Nathan awoke first, the following morning,—that cold, much celebrated dawn commencing the “day afterward.” He looked upon the features of his still-sleeping wife as a man coming from metempsychosis. She wore a heavy flannel nightgown which had once been pink, buttoned to her throat with Chinese chastity. Her marcelled pompadour was shoved over one ear. Her mouth was open and several teeth needed immediate dental attention. A shudder ran through the boy. He was in bed with an utter stranger, with whom he had nothing in common,—a female of whom he knew little excepting that she had always lived on the edge of the “flats” with multitudinous brothers and sisters, and that her father skinned cows. And he had promised to love, honor and cherish her until death! He suddenly wanted to flee Milly, his parents, the business, Paris, everything,—in a panic.

Yet he could have forgiven his new wife many deficiencies, perhaps, if she had supplied that thing he had most expected: Sanctuary in her arms.

Milly had supplied no sanctuary in her arms. If Milly had arms, they were far from the purpose of solacing distraught masculinity. Milly’s arms were very necessary connections between her paste-bedaubed hands and her ample shoulders. Nothing more. What else did he expect them to be?

Nathan was shocked. She was a Woman, wasn’t she? He had made her his wife.
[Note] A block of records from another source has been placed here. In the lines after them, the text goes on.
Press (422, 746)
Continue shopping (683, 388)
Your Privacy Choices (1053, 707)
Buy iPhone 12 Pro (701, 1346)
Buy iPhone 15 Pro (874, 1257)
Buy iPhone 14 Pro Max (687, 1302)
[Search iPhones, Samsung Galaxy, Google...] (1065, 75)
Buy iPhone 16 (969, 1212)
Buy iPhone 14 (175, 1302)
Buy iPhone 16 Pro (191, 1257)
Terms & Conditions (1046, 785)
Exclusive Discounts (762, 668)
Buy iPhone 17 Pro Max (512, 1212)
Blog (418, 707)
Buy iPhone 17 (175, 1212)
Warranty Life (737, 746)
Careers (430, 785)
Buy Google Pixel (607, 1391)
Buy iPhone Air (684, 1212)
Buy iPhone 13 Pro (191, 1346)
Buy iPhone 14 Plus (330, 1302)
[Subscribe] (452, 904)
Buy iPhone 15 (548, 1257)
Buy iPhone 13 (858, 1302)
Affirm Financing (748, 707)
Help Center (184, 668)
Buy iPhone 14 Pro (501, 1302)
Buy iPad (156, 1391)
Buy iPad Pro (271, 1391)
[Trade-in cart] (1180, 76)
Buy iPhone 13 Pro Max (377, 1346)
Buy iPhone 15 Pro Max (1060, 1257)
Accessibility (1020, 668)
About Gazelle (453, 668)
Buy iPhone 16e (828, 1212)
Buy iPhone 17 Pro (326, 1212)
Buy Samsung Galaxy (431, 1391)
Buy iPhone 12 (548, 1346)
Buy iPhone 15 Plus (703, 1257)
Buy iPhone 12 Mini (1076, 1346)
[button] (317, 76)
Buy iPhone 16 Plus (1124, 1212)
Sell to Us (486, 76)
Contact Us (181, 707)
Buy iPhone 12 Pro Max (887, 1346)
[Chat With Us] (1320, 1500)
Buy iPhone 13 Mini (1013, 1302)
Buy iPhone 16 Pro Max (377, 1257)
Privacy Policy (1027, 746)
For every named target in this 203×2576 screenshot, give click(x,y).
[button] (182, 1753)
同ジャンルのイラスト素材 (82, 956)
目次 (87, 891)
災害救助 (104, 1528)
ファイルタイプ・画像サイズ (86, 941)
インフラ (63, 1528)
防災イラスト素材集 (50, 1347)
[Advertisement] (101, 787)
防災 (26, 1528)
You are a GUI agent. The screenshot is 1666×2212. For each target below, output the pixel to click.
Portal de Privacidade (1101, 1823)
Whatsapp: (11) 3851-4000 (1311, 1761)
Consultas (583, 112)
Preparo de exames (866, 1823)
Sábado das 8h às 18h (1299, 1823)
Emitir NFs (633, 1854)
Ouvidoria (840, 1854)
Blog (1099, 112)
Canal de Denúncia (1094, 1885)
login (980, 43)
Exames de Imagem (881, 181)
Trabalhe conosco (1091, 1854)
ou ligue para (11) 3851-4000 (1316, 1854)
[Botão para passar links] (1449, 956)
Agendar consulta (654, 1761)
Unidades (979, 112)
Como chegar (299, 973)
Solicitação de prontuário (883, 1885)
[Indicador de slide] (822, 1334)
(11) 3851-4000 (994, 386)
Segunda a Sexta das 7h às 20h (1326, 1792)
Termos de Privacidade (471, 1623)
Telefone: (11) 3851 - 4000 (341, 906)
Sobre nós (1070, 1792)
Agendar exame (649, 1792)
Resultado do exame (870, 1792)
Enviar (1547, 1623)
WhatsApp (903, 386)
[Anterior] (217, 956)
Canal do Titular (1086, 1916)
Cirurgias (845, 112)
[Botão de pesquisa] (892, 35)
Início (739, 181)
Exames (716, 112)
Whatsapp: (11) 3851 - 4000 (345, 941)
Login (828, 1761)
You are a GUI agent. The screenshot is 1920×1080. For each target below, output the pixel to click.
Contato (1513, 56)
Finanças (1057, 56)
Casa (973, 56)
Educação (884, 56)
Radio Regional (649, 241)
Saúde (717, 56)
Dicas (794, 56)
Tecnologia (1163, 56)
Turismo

She had said that she loved him and asked him if there were anything she could do to make him happy. What, then, was wrong?

A small-town Pygmalion waited for the conjugal Galatea he had created to be struck with divine fire and return his embrace gloriously. But divine fires, alas, rarely impregnate dough pans.

Nathan had made the sickening mistake that millions of poor youngsters make piteously every day,—that keeps divorce mills grinding to the horror of sanctimonious religionists: He had mistaken Sex for Ladyhood.